Every time I see one those boxes of “vegetarian-fed” chicken eggs, I have to wonder how those companies are defining the word. Chickens are some brutal animals – and not just to freshly planted garden beds. They rip snails out of their shells in tiny pieces, run across the yard to chomp on moths, and raid anthills. They eat mosquitoes and black widows and just about anything they can reach with their beaks. They also love the tender tips of greens and ripe red cherries, but they definitely prefer insects and snails, and they won't reject meat if it's offered to them. They dug up an old marrow bone from under the cherry tree. They are not naturally vegetarian.

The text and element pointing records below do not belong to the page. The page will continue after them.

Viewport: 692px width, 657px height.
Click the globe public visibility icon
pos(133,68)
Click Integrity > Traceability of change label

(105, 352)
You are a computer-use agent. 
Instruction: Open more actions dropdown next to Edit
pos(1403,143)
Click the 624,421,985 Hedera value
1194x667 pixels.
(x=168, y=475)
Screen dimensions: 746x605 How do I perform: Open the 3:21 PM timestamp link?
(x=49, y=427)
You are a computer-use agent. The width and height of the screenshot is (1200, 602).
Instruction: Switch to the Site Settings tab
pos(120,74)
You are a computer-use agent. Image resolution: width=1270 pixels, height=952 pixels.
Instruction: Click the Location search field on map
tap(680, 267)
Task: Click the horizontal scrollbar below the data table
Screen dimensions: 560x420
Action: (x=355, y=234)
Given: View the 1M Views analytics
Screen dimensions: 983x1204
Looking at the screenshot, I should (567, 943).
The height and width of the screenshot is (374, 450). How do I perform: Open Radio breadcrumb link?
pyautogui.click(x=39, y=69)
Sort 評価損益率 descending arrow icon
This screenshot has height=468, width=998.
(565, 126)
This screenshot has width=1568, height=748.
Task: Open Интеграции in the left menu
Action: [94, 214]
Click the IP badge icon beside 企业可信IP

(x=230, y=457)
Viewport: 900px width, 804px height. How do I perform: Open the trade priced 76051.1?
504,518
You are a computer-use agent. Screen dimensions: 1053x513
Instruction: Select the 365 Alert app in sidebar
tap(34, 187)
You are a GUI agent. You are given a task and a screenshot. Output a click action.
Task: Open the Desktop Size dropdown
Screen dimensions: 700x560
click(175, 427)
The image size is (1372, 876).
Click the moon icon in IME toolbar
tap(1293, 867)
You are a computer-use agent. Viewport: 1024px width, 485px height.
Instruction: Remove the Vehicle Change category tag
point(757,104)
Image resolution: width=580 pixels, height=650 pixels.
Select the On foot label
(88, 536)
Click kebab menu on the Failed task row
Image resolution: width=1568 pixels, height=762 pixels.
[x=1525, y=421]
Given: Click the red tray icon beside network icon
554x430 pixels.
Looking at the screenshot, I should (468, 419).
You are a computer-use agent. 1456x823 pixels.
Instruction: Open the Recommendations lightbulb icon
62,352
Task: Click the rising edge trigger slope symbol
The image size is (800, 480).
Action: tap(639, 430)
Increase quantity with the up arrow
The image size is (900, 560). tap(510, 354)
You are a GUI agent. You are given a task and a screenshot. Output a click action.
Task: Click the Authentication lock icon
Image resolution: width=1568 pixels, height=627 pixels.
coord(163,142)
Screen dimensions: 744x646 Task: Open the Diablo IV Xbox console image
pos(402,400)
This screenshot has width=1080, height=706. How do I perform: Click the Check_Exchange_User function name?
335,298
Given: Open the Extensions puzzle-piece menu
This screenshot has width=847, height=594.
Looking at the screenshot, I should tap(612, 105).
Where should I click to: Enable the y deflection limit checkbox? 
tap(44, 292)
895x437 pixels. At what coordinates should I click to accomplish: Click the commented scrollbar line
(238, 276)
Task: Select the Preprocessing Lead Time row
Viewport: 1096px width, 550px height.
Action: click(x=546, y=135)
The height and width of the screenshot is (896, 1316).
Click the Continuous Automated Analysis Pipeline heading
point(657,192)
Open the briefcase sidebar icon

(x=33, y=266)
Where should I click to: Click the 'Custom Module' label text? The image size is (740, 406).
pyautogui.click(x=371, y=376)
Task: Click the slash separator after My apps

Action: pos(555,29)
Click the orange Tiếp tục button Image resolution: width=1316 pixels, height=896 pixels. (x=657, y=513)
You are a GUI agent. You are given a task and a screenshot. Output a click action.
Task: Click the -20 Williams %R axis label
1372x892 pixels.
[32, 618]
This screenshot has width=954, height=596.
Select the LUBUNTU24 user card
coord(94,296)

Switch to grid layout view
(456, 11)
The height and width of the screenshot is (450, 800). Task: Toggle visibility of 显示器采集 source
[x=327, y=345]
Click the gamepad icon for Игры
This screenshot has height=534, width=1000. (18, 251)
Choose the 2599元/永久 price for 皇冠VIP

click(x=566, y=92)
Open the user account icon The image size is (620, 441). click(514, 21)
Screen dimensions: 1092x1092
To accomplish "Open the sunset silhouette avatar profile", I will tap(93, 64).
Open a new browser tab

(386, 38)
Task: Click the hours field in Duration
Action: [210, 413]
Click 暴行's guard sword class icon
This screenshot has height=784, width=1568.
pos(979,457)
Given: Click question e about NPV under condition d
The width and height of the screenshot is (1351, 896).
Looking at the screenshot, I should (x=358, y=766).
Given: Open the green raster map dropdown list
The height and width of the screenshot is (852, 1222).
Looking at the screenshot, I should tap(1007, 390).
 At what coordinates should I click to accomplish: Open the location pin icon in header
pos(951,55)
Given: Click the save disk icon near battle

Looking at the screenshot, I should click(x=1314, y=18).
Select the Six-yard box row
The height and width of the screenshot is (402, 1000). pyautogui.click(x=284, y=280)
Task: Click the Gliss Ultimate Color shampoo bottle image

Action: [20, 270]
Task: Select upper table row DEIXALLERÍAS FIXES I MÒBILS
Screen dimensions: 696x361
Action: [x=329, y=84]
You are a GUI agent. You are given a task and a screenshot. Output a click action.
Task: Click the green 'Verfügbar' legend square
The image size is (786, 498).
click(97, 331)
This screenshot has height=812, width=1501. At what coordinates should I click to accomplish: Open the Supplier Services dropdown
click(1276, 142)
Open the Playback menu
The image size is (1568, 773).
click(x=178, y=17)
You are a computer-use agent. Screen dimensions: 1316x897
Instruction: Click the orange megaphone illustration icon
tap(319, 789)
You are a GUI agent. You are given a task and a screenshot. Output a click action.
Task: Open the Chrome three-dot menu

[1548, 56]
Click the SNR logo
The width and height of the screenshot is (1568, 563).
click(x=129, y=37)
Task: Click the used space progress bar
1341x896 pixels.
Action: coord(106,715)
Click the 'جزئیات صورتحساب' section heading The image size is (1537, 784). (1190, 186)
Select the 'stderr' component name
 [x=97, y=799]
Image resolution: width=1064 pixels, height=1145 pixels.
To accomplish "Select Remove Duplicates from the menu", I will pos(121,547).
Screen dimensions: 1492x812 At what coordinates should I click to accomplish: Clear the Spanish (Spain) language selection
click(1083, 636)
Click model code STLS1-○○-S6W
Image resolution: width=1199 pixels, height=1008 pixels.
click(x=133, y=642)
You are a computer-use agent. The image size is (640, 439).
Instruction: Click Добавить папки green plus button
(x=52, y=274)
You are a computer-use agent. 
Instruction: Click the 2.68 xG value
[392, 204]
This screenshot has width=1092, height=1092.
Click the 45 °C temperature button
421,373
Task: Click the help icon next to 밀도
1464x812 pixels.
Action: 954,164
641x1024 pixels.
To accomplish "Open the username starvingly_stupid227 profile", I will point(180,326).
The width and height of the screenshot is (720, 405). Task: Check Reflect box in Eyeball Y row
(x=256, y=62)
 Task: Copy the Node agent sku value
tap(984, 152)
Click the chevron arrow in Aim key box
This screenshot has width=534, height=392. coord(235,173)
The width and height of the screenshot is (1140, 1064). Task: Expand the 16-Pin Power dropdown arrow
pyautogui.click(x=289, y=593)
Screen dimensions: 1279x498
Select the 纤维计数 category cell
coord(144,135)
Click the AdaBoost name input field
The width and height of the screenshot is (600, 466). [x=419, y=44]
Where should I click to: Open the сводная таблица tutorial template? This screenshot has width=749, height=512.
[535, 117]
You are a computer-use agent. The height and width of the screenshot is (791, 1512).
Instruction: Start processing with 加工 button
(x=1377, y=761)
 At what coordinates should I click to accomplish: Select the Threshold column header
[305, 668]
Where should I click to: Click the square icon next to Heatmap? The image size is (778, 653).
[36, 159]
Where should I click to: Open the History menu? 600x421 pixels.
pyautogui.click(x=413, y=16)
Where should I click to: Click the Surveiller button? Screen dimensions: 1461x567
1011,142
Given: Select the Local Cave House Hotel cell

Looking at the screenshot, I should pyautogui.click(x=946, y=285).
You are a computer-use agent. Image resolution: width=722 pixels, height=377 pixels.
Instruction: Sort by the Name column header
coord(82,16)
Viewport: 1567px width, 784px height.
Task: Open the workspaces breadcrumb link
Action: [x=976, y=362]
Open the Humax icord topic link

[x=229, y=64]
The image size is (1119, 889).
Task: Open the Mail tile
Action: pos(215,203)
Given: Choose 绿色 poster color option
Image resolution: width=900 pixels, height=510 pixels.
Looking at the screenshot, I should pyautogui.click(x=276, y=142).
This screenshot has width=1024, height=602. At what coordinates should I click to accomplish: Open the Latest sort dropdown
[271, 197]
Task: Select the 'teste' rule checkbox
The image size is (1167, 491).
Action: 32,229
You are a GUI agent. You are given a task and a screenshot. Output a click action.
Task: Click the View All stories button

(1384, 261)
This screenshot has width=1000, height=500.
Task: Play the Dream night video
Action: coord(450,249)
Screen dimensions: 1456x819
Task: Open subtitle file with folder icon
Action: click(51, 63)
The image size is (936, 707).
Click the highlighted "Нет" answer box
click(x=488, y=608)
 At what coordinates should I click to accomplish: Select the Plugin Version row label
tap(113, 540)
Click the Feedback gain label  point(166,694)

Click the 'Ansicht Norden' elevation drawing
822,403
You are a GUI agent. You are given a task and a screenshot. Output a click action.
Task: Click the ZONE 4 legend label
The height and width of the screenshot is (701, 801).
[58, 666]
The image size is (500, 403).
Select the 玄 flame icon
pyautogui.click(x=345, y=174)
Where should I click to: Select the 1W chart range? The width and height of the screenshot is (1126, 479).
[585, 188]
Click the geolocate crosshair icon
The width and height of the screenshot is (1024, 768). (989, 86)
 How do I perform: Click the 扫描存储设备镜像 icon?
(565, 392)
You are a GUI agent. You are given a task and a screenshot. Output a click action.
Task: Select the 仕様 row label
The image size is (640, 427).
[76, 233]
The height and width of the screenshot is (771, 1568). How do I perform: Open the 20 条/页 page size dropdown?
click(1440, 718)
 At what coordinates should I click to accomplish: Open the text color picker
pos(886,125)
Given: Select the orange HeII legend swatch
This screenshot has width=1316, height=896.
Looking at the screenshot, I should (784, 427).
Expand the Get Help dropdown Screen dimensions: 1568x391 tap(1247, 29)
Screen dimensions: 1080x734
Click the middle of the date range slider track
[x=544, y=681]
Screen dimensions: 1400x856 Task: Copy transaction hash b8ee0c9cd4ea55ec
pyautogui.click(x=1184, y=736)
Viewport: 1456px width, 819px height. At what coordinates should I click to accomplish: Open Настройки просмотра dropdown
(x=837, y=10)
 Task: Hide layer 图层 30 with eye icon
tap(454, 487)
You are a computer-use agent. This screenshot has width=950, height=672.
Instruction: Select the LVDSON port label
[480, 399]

I suppose that these companies are referring to the practice of including rendered animals in feed – and while I agree that these waste products (including feather meal, euthanised pets, roadkill, and "downed" farm animals) aren't ideal, I wonder what a chicken would do if she came across a dead dog in the road. I'm pretty sure she'd eat at least some parts of it. Chickens can get the taste for their own eggs, and they can peck each other to death under stress, which is why confining operations slice off the beaks of chicks when they're a few days old. I'm not sure that I'd go so far as to consider chickens a predator species, but they are definitely omnivorous.
Honestly, I'm not sure if it's okay to feed leftover salmon to chickens, or that pork empanada that I brought home from a potluck, or the occasional green bean. I worry that these are not “natural” foods for chickens and I don't want to make them sick. Then again, we took in these hens from a man who was raised in Bolivia, and he was very utilitarian about the practice of raising chickens. It's common to supplement a chicken's diet with various scraps from the kitchen, including meat and grain, in countries where subsistence farming is still a way of life. I've given these ladies crumbs of tempeh and grains of cooked rice and shreds of carrot and even a few raisins and they've downed it all with relish. We also toss them a handful of commercial scratch every day, though they hardly take interest in that.
But it's undoubtedly true that the vast majority of their dietary intake comes from the insects, snails, and invisible organisms that they peck out during their 15 hours in the backyard every day. They literally do not stop eating for that entire time. Even when they take dust baths or little rests under the cherry tree, they're still absently pecking at the ground around them. It must be exhausting labor, because as soon as they jump up on their perch at night, they are out like lights; it's nearly impossible to wake them.
For all that eating, they still haven't produced an egg yet. This will be their fifth night with us and I admit, I'm feeling a bit anxious about it. I assumed they wouldn't lay for a few days because of the stress of relocation, but I'm beginning to worry that the laying boxes might not be sufficient or maybe they're making deposits elsewhere in the yard and we'll never find them.